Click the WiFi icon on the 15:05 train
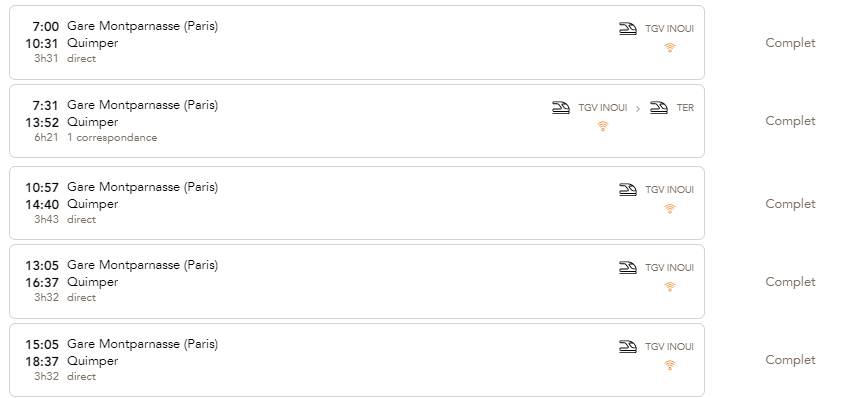 click(669, 366)
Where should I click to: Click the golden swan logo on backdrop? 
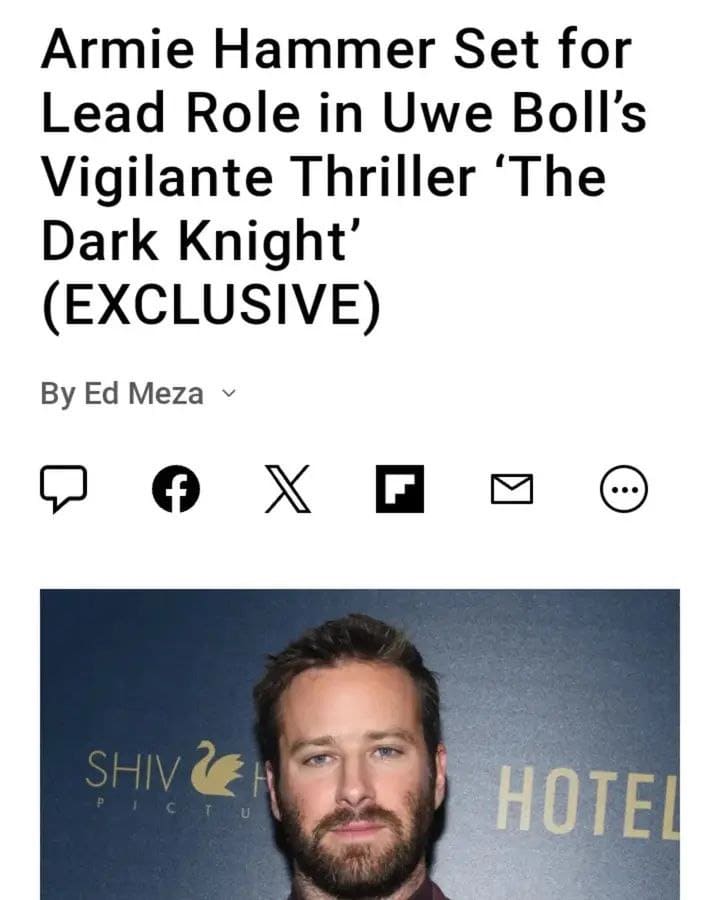pyautogui.click(x=216, y=768)
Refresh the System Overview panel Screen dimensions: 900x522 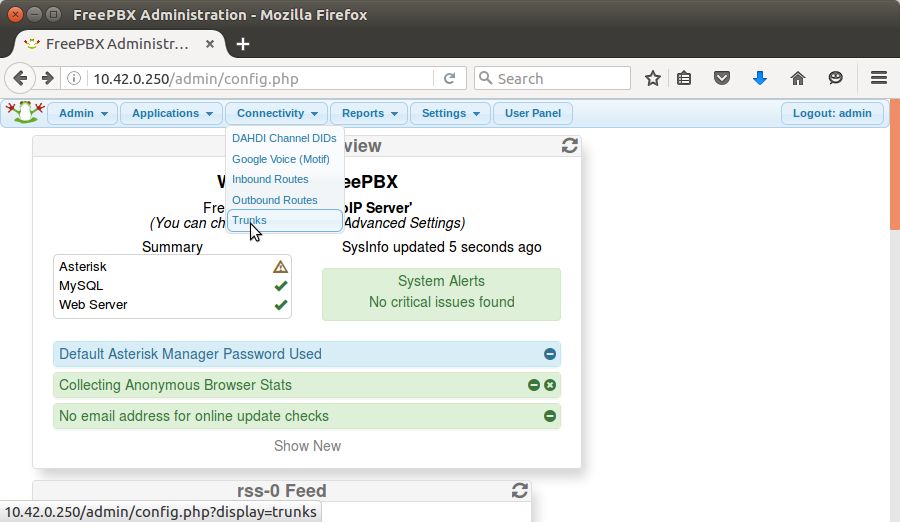pyautogui.click(x=570, y=146)
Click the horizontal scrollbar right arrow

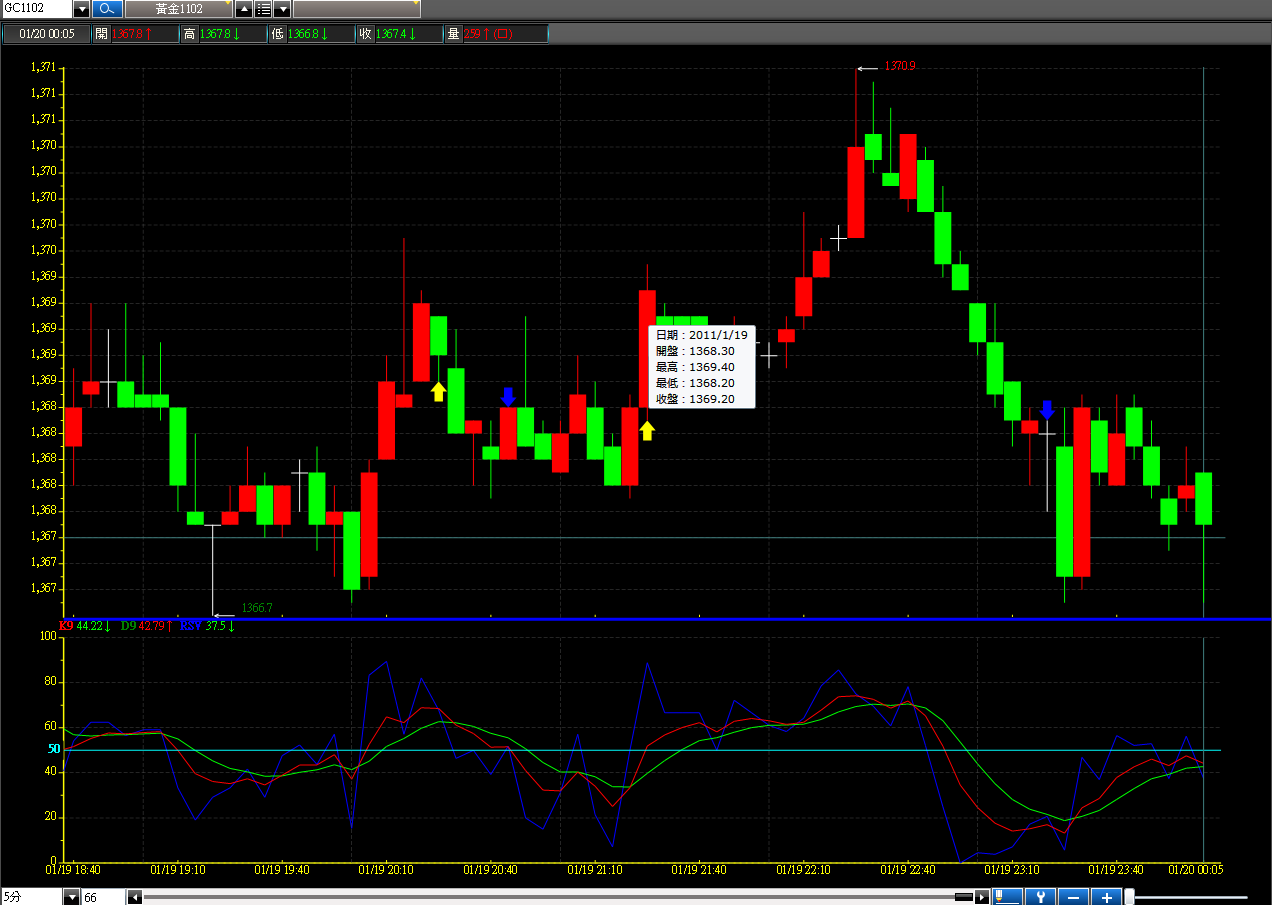coord(982,897)
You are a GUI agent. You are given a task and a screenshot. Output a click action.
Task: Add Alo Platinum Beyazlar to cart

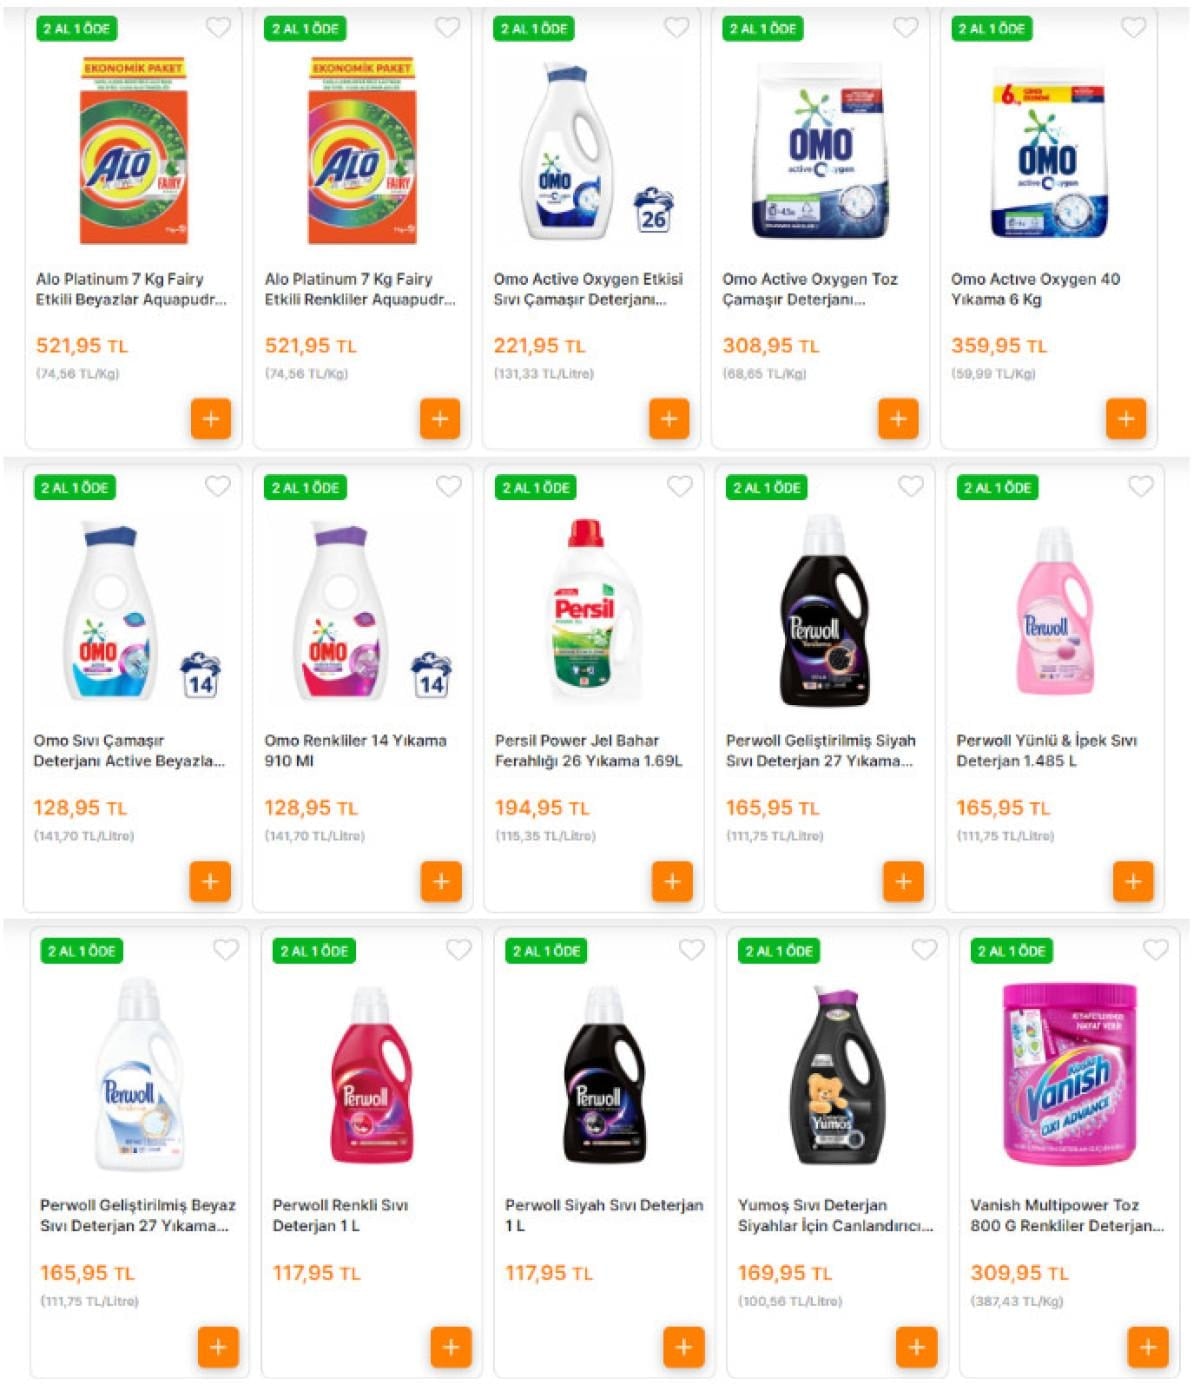[211, 419]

## Exercise
Everything from the line with "Click the horizontal scrollbar right arrow" through the final line of the material is to be returned exactly, both ends included, apart from the pictures.

## Task result
Click the horizontal scrollbar right arrow

coord(982,897)
You are a GUI agent. You are given a task and a screenshot. Output a click action.
Task: Add Alo Platinum Beyazlar to cart

[211, 419]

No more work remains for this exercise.